◆ WRITTEN REQUEST: Rewrite the items below, replacing every instance of "GUI agent" with "interface agent" and changing nothing else.

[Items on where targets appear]
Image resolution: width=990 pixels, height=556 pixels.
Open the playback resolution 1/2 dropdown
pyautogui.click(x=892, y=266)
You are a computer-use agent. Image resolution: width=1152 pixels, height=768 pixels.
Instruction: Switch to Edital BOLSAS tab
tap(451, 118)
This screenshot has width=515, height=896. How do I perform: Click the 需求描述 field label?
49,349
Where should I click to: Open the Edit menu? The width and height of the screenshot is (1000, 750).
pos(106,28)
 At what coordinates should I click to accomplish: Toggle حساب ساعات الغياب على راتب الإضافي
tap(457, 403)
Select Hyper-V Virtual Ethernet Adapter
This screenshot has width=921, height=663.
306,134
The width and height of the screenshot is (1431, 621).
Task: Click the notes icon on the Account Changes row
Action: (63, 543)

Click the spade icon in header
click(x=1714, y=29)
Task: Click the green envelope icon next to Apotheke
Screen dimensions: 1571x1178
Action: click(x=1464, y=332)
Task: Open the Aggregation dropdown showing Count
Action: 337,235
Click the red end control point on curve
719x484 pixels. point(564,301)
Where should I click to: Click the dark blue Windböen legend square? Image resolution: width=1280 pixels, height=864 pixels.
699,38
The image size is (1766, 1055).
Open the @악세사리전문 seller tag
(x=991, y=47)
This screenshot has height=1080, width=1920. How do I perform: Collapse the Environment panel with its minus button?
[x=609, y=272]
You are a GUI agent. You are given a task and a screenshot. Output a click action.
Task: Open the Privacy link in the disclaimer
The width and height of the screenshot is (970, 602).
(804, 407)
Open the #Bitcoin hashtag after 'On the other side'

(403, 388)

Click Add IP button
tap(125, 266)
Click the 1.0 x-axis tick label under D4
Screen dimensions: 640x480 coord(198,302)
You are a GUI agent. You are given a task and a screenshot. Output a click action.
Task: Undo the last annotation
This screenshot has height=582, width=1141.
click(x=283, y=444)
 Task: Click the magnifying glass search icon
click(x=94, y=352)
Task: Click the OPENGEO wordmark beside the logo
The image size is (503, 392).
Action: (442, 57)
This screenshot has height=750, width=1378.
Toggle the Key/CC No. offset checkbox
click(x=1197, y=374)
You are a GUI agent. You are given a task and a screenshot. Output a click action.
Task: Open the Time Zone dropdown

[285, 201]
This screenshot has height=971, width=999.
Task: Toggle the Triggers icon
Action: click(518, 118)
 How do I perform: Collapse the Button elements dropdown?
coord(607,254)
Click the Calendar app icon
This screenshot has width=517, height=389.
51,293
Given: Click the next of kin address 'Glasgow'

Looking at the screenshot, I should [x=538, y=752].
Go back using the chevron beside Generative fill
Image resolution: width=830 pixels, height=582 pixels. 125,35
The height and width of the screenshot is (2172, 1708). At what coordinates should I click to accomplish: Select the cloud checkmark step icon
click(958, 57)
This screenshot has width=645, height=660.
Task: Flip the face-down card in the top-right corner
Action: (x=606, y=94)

◆ RESULT FOR THIS EXERCISE:
Image resolution: width=990 pixels, height=556 pixels.
Open the playback resolution 1/2 dropdown
pyautogui.click(x=892, y=266)
You are a computer-use agent. Image resolution: width=1152 pixels, height=768 pixels.
Instruction: Switch to Edital BOLSAS tab
tap(451, 118)
This screenshot has width=515, height=896. How do I perform: Click the 需求描述 field label?
49,349
Where should I click to: Open the Edit menu? The width and height of the screenshot is (1000, 750).
pos(106,28)
 At what coordinates should I click to accomplish: Toggle حساب ساعات الغياب على راتب الإضافي
tap(457, 403)
Select Hyper-V Virtual Ethernet Adapter
This screenshot has width=921, height=663.
306,134
The width and height of the screenshot is (1431, 621).
Task: Click the notes icon on the Account Changes row
Action: (63, 543)

Click the spade icon in header
click(x=1714, y=29)
Task: Click the green envelope icon next to Apotheke
Screen dimensions: 1571x1178
Action: click(x=1464, y=332)
Task: Open the Aggregation dropdown showing Count
Action: 337,235
Click the red end control point on curve
719x484 pixels. point(564,301)
Where should I click to: Click the dark blue Windböen legend square? Image resolution: width=1280 pixels, height=864 pixels.
699,38
The image size is (1766, 1055).
Open the @악세사리전문 seller tag
(x=991, y=47)
This screenshot has height=1080, width=1920. How do I perform: Collapse the Environment panel with its minus button?
[x=609, y=272]
You are a interface agent. You are given a task and a screenshot. Output a click action.
Task: Open the Privacy link in the disclaimer
The width and height of the screenshot is (970, 602).
(804, 407)
Open the #Bitcoin hashtag after 'On the other side'

(403, 388)

Click Add IP button
tap(125, 266)
Click the 1.0 x-axis tick label under D4
Screen dimensions: 640x480 coord(198,302)
You are a interface agent. You are given a task and a screenshot. Output a click action.
Task: Undo the last annotation
This screenshot has height=582, width=1141.
click(x=283, y=444)
 Task: Click the magnifying glass search icon
click(x=94, y=352)
Task: Click the OPENGEO wordmark beside the logo
The image size is (503, 392).
Action: (442, 57)
This screenshot has height=750, width=1378.
Toggle the Key/CC No. offset checkbox
click(x=1197, y=374)
You are a interface agent. You are given a task and a screenshot. Output a click action.
Task: Open the Time Zone dropdown

[285, 201]
This screenshot has height=971, width=999.
Task: Toggle the Triggers icon
Action: click(518, 118)
 How do I perform: Collapse the Button elements dropdown?
coord(607,254)
Click the Calendar app icon
This screenshot has width=517, height=389.
51,293
Given: Click the next of kin address 'Glasgow'

Looking at the screenshot, I should [x=538, y=752].
Go back using the chevron beside Generative fill
Image resolution: width=830 pixels, height=582 pixels. 125,35
The height and width of the screenshot is (2172, 1708). At what coordinates should I click to accomplish: Select the cloud checkmark step icon
click(958, 57)
This screenshot has width=645, height=660.
Task: Flip the face-down card in the top-right corner
Action: (x=606, y=94)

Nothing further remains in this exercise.